My husband loves summer.  He scoffs at those of us who would even consider moaning at a 90 degree day.  I am a spring girl, myself.  I prefer the more subdued temperatures of spring.  I would rather smell flowers as they begin to grow or rain showers than the lawn clippings and dry grass of summer.  I enjoy the new beginnings and hope that spring brings.  I enjoy the Holidays.  St Patrick's Day is my favorite "silly" holiday (it's right along the lines of Halloween and Valentines Day... celebrating for the sake of celebration, to me anyway).  I have loved Ireland since I was little and love it even more since Jim took me a couple years back.  I love Easter, too.  What it stands for.  Easter is the best holiday there is.
I haven't been able to enjoy this hint of spring weather we've had this week because with it came my first cold of the whole "school season".  I may be out of school, but I base my year on school anyway out of habit.  I haven't had as much as a sniffle since last summer and now, out comes the spring cold in full swing. 
So, with a slightly red and sore nose, I am finally on the mend today and use that as my excuse for not blogging for a while.  I skipped everything Thursday and spent the day reading and watching TV and napping.  I left work early Friday.  I still sound like a man on the phone, but I can definitely feel that I'm on the mend.  I'm not stuffed in my head anymore, I feel like part of the waking world again.
Which is good, because tonight I will be doing a little tin whistle for the Platte Valley Skunk Runners at the Open Range Grill.  I'm pretty excited.  This is my first tin whistle gig other than the "tip songs" I played one St. Patty's Day when I worked at Cold Stone.  I don't know if people were impressed or freaked out that this girl behind to counter whipped out this little, shrill sounding thing.
Jim has been home a full week and I can not believe how great it is to have him back.  Don't get me wrong, I knew it was going to be great.  But he has seriously been my champion this week.  I haven't cooked dinner since Monday night.  Jim has fed us, cleaned the house without question, drove me all the way to the lake on Thursday when I was feeling gross from being stuck inside all day.  He bought me a root beer float to have while I watched the sun go down over the lake from inside his car.  He took me to a movie last night, The Vow, a romance and snickered with me at the aw's and oo's around us when Channing Tatum (who is really good looking, don't get me wrong) did anything at all on screen. 
I am one blessed lady.  Every time I'm sick I remember that.  I have puppies who feel when I'm sick and love me to pieces because of it.  I have a husband who takes care of everything, bosses that send me home to get better, a running partner that is ok with me meeting at the half way point and panting pathetically the whole way and no doubt a bible study group who prayed for me when I didn't come on Thursday morning.

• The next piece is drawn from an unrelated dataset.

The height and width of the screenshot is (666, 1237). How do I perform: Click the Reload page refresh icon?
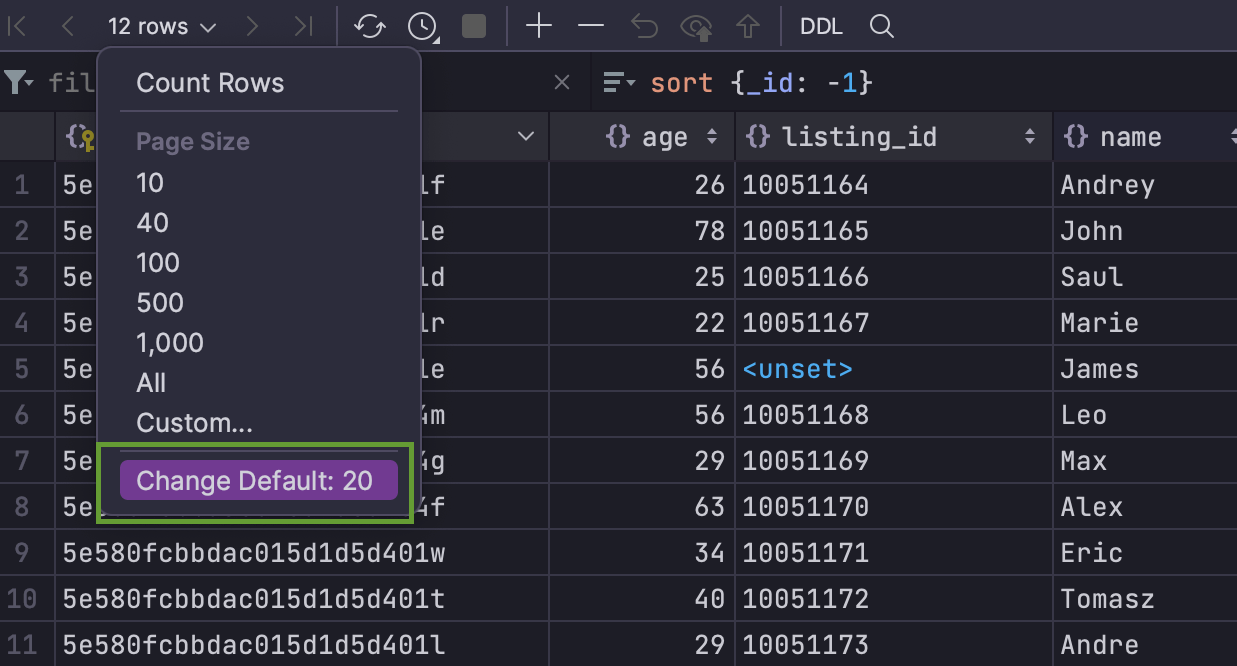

So, little red nose, thanks for reminding me of how much the Lord has given me.  And also, for reminding me how great it feels when you aren't so red and sore.  I appreciate the reminders very much.

But, I think I can remember until next year this time.  K?

Monday, March 12, 2012

The Return

For two weeks, I have been living on my own.  My husband has been speaking with customers in China and meeting with his parent company in Japan.  I have spent the time deep cleaning my house, attending concerts, finishing major projects and trying to create a less stressful environment at home.  I tried my best to get rid of unneeded things and go to a more “minimalist” lifestyle.  I don’t think I succeeded as much as I had hoped but every drawer is organized and most things have a place. In the past I have had a tendancy to get rid of too many things only to find later that I could have used an item I junked.  I am trying to be more reasonable than the “everything’s gotta go!” mentality I had as little as a few months ago.

The nice part of being on my own for two weeks, other than having time to do all of that organizing, was witnessing some very giving and caring people blessing me because I was lonely.  At every concert I attended I had someone to sit with (mainly Shannon), Rachel, the Josjors and Helzers and Karla included me in dinner plans.  Danielle kept me active with the longest run ever (until next week, that is), Karen included me on some special music and practiced with me, Bible study ladies kept me in their prayers while Jim was away.  I had at first hoped for two weeks of isolation but instead was given much more love from the people around me than I could ever deserve.  I’m very blessed here in Ogallala, even when my husband isn’t here. 


I am also very blessed when my husband IS here.  Not only is he an amazing husband, he is also a kick-butt gift giver.  I scored on his trip!  A beautiful Chinese dress (to be pictured at a later date, when I have an occasion to wear it) was the first to be presented.  Then I got to open an adorable cell phone charm that means “too cute”.  This was followed by the big gift of the trip—silver earrings from Akita, Japan.  He also came home with gifts from the plants and customers he visited.  Wall hangings, a miniature kite, golf balls and a clay tea cup in a box.   So much for going “minimalist”, right?  But I am so glad to have him home and to enjoy our time together for the next couple of weeks before I leave for my “getaway”. 

Saturday, March 10, 2012

Weekend.

Jim will be home in less than 24 hours.  Less than 12 hours, even.  I am going to brush the dogs, vacuum, clean a bit (just a bit), make homemade cookies (so the house smells awesome when he gets home), and go try on these jeans at Repeat Boutique that someone insisted I try on ;). 
Yesterday morning I discovered my favorite pair of jeans were missing.  At this moment they are still missing and I wonder if I didn't throw them away with some old jeans that had holes.  I hope not, but just in case I bought a new pair at the other clothes stores, Clothing Closet.  I'm excited for the new pair but totally bummed about the mystery disappearance.
After work Karla picked me up for our ladies date night.  We went to Taste of Texas BBQ, where Haley, a sweet high school girl from church, was our waitress.  Then, when we got to talking, we decided to go to the Lorax movie. 
Karla was one of the few people who kept me entertained while Jim was away.  I love spending time with her, she is a fun loving, light hearted woman, great mom and great friend.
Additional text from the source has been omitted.